WHAT YOU HAVE TO DO: Of the records that follow, copy only the lines from the line containing "Where should I click to: Select" to the line containing "Click the dialog", both included, exactly as written.

THE DATA:
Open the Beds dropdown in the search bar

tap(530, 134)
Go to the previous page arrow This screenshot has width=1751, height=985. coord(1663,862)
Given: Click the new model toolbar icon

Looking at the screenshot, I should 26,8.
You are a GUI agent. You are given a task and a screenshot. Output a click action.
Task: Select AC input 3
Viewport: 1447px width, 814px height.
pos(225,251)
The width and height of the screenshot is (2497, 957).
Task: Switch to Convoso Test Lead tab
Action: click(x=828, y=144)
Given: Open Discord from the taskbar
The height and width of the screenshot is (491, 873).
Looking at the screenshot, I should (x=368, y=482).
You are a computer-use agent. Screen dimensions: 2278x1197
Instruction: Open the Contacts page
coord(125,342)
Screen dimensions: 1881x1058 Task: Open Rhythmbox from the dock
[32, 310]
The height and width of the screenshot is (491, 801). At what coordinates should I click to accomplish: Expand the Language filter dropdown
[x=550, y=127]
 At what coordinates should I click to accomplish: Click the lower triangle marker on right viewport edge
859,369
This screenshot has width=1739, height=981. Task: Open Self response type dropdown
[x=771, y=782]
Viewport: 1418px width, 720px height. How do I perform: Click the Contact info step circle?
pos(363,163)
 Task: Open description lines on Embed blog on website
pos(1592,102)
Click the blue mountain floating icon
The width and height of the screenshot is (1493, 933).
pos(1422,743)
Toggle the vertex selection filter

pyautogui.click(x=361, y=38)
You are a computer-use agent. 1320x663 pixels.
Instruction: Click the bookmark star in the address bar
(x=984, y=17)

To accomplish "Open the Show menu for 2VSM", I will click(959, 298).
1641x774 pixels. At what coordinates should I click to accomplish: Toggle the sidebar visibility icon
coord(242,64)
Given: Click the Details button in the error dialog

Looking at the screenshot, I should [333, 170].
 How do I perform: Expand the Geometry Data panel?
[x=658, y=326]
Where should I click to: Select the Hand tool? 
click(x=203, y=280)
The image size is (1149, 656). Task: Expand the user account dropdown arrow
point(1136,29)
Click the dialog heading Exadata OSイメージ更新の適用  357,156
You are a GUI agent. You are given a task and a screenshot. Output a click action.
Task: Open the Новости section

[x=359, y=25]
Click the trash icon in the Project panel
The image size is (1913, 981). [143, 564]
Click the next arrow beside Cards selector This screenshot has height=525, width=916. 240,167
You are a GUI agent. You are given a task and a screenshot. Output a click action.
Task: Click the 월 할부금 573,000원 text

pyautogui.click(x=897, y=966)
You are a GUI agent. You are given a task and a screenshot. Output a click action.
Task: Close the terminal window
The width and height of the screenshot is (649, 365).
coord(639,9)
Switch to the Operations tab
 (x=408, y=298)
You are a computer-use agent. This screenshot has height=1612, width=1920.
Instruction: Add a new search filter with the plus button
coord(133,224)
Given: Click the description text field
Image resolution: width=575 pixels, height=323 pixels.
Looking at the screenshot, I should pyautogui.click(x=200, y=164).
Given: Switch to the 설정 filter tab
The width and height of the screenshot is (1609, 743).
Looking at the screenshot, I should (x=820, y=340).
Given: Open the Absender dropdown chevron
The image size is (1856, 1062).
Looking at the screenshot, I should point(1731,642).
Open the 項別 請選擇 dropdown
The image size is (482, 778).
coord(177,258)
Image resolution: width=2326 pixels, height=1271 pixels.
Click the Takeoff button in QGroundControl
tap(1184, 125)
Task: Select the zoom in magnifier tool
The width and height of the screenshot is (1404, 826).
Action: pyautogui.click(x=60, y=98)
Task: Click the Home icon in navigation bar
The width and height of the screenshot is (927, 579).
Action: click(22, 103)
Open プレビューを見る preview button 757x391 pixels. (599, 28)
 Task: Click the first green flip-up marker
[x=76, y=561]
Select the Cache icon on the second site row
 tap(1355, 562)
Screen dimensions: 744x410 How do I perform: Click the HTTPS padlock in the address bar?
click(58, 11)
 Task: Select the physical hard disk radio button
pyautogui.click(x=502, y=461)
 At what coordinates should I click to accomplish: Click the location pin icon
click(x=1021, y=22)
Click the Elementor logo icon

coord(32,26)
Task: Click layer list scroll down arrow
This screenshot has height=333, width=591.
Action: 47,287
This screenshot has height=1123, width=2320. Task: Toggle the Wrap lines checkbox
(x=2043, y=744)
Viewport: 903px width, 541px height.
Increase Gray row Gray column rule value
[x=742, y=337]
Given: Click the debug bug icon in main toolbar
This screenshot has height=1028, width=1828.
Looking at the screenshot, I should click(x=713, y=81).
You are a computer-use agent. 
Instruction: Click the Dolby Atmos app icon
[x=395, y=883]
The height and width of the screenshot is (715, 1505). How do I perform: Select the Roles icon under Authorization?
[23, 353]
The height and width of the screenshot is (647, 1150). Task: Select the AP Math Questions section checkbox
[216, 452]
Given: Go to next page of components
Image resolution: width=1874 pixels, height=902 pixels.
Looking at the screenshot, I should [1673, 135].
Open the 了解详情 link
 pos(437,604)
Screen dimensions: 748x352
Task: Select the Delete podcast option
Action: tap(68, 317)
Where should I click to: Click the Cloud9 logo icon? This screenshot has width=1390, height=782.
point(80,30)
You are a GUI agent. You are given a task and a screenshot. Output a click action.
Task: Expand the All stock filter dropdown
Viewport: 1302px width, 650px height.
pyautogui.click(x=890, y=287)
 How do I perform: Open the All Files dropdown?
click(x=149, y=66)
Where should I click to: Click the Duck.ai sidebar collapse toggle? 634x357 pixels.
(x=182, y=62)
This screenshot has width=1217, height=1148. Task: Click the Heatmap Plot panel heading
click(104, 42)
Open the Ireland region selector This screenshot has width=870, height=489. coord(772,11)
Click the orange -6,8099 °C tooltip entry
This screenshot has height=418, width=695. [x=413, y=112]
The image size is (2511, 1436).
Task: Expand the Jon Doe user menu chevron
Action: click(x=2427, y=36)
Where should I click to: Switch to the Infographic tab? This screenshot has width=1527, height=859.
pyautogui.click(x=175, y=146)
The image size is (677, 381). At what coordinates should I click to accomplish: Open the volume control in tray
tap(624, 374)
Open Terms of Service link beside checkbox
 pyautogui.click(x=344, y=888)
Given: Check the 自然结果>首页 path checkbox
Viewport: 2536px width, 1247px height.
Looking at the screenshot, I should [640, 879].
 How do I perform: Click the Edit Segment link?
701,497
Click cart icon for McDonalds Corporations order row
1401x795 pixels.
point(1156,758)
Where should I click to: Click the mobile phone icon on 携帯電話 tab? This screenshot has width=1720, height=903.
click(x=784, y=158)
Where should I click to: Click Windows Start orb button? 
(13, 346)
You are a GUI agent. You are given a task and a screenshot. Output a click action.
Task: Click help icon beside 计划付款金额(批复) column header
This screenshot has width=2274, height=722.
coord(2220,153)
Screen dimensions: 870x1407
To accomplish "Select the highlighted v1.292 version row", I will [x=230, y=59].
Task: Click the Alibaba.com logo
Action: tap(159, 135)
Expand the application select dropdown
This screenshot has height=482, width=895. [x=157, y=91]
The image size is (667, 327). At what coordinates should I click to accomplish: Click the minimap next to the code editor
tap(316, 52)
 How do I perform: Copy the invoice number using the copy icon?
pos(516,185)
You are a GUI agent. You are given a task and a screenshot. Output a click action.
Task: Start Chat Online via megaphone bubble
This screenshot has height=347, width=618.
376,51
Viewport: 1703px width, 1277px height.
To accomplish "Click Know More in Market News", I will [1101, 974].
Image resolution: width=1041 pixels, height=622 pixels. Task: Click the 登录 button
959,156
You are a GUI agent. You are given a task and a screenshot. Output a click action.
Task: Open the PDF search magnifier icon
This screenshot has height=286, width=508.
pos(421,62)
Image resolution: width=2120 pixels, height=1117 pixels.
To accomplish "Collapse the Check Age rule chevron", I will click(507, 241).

REPLY TO THE EXERCISE:
Where should I click to: Select the Hand tool? 
click(x=203, y=280)
The image size is (1149, 656). Task: Expand the user account dropdown arrow
point(1136,29)
Click the dialog heading Exadata OSイメージ更新の適用  357,156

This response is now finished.